Texto de lectura:
::::::::::

Evangelio de Juan 3, 14-21
En aquel
tiempo, dijo Jesús a Nicodemo: “Lo mismo que Moisés elevó la serpiente en el
desierto, así tiene que ser elevado el Hijo del Hombre, para que todo el que
cree en él tenga vida eterna. Tanto amó Dios al mundo, que entregó a su Hijo
único, para que no perezca ninguno de los que creen en él, sino que tengan vida
eterna. Porque Dios no mandó a su Hijo
al mundo para condenar al mundo, sino para que el mundo se salve por él. El que cree en él, no será condenado; el que
no cree, ya está condenado, porque no ha creído en el nombre del Hijo único de
Dios. Ésta es la causa de la condenación: que la luz vino al mundo, y los
hombres prefirieron la tiniebla a la luz, porque sus obras eran malas. Pues
todo el que obra perversamente detesta la luz, y no se acerca a la luz, para no
verse acusado por sus obras. En cambio, el que realiza la verdad se acerca a la
luz, para que se vea que sus obras están hechas según Dios”.

::::::::::

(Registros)
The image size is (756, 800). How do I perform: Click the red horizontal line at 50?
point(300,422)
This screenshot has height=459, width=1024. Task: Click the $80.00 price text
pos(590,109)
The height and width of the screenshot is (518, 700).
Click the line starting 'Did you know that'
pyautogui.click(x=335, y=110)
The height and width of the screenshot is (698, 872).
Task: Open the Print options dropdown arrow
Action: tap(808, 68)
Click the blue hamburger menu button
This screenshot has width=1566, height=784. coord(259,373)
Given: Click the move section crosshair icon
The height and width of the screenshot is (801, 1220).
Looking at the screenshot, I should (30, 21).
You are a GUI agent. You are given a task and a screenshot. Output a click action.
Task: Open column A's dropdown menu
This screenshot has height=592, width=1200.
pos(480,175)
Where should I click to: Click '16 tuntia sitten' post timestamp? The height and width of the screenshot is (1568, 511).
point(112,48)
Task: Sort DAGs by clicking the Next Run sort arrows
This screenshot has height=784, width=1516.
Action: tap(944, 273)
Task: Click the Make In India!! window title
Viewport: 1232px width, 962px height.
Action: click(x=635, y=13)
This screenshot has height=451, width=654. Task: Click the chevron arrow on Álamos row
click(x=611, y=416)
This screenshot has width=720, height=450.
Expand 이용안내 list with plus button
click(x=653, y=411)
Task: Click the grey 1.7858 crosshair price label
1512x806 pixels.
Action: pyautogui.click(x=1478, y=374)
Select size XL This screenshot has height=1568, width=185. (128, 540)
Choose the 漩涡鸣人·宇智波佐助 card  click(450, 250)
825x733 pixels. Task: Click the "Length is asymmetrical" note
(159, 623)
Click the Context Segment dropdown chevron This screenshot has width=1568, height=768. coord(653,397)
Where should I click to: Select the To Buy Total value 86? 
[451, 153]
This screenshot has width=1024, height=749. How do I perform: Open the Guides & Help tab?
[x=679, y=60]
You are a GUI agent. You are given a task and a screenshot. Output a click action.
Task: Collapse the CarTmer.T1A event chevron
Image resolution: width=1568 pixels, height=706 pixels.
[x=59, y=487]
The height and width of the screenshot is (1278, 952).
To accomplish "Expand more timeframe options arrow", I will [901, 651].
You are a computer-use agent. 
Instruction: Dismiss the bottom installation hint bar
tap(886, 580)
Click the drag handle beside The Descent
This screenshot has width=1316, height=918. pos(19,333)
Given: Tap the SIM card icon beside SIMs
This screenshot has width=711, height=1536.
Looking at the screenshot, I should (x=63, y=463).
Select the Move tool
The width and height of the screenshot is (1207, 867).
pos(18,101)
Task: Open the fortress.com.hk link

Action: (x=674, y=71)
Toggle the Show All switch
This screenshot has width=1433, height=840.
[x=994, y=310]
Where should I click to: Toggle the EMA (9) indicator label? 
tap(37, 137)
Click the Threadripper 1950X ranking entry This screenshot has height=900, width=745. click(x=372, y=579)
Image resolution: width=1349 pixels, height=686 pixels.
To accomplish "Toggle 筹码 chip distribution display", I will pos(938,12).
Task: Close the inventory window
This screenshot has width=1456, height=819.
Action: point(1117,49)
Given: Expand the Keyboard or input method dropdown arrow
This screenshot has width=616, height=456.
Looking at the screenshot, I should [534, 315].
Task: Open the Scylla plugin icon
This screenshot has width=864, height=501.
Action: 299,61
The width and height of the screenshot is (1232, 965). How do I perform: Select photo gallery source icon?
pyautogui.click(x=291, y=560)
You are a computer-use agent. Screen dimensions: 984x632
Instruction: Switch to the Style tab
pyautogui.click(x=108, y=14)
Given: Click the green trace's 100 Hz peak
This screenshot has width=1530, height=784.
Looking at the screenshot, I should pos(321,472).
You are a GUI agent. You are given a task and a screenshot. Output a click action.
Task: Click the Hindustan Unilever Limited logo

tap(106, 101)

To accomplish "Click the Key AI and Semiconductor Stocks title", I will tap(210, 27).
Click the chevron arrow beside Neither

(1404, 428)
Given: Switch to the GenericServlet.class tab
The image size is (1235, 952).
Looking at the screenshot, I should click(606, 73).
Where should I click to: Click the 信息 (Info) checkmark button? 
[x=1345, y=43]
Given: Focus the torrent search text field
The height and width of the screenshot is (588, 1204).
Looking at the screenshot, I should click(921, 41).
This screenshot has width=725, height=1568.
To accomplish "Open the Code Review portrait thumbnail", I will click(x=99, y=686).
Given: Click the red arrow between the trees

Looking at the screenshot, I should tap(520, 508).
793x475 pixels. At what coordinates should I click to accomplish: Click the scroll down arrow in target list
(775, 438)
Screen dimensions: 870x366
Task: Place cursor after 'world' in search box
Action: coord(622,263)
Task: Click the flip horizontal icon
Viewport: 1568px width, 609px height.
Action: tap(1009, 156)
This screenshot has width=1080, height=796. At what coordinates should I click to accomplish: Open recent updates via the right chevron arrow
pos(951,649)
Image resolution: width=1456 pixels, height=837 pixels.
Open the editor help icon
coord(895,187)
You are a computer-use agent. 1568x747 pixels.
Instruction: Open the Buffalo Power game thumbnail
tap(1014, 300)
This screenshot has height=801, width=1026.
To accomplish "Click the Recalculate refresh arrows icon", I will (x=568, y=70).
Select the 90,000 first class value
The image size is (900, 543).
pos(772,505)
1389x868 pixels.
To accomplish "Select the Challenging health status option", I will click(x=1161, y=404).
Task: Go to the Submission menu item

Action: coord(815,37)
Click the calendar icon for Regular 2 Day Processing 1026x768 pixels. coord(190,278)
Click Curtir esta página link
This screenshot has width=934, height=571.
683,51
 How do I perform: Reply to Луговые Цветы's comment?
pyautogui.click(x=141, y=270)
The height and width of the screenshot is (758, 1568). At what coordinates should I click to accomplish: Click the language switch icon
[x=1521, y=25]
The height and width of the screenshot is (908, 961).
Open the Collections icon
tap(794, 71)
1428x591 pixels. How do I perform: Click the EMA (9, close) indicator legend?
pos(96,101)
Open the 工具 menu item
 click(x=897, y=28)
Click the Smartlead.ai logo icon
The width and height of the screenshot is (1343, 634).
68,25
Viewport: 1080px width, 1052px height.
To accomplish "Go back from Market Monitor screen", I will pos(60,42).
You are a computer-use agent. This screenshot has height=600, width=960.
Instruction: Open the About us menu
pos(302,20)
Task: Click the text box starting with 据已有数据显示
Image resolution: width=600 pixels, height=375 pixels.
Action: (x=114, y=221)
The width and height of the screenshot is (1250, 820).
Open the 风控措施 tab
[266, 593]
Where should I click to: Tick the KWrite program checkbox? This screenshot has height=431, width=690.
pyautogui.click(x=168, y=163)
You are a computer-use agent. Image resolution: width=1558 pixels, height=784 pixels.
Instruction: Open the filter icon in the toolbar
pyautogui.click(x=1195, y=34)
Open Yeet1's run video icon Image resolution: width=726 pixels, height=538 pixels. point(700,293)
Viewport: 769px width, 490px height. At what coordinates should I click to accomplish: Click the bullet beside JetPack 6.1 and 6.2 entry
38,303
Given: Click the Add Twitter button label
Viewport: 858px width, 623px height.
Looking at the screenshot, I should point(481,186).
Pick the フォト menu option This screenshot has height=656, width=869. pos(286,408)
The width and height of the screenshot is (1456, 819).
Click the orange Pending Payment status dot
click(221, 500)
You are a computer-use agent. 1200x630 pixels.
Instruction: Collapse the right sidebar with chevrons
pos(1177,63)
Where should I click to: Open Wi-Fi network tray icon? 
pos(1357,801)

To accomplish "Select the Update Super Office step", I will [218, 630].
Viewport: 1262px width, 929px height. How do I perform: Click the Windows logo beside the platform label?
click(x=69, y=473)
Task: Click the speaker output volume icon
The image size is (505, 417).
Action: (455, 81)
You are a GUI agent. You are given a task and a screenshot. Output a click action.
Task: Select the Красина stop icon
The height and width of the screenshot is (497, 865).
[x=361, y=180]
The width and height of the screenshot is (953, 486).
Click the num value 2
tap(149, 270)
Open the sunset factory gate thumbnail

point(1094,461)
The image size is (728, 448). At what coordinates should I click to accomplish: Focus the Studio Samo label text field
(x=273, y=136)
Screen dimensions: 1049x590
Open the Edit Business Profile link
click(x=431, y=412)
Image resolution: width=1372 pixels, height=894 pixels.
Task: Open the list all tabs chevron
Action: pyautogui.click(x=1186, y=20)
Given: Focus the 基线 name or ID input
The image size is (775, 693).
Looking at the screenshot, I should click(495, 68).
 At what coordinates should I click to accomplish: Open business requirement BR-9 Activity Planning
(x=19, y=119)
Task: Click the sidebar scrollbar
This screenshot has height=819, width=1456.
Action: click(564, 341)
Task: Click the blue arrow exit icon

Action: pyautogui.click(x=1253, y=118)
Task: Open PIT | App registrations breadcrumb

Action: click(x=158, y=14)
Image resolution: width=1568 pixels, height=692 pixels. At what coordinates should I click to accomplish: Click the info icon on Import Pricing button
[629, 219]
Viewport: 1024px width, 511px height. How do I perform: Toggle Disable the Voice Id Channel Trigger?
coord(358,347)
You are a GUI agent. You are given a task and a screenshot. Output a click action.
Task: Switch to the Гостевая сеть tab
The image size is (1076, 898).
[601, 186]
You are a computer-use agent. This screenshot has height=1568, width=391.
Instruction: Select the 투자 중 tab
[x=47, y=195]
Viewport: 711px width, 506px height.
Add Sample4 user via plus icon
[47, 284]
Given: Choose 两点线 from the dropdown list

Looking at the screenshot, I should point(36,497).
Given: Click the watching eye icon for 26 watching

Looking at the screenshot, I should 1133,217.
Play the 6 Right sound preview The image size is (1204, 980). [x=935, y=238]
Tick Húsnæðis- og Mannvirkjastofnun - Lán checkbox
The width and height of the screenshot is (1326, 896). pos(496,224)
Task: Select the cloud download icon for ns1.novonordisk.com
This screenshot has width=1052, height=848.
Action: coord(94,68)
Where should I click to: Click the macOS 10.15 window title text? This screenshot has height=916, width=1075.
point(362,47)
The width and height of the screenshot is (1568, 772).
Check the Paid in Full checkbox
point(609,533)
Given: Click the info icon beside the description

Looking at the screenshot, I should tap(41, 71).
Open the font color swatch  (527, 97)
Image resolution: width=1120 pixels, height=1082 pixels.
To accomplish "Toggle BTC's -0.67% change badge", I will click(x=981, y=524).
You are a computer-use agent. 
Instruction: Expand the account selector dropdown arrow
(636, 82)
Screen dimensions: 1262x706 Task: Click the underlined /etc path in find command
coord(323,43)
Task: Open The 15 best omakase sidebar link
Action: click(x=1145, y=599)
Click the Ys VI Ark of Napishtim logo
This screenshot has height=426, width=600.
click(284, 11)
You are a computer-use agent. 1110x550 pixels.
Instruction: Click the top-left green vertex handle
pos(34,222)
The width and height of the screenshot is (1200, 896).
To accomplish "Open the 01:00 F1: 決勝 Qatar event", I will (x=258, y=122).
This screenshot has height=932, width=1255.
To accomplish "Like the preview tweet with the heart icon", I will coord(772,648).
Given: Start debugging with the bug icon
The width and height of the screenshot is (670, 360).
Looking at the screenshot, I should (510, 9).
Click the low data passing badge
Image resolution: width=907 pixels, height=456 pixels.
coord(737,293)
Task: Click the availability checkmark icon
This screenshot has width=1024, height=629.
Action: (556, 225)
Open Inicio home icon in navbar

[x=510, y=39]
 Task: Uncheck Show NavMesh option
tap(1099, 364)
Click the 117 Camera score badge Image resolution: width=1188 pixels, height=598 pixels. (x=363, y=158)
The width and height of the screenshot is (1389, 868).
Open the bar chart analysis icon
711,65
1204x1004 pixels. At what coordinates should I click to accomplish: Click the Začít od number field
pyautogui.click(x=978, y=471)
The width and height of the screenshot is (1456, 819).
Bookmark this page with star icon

::::::::::

Qué se pide:
Indique si cada afirmación concuerda con el pasaje del Evangelio de Juan. Responda sí o no y cite literalmente las palabras del pasaje que lo deciden.
(a) Dios envió a su Hijo al mundo para condenar al mundo.
(b) El que no cree ya está condenado.
(c) El que realiza la verdad se aleja de la luz.

Respuesta completa:
(a) No: «Dios no mandó a su Hijo al mundo para condenar al mundo, sino para que el mundo se salve por él».
(b) Sí: «el que no cree, ya está condenado».
(c) No: «el que realiza la verdad se acerca a la luz».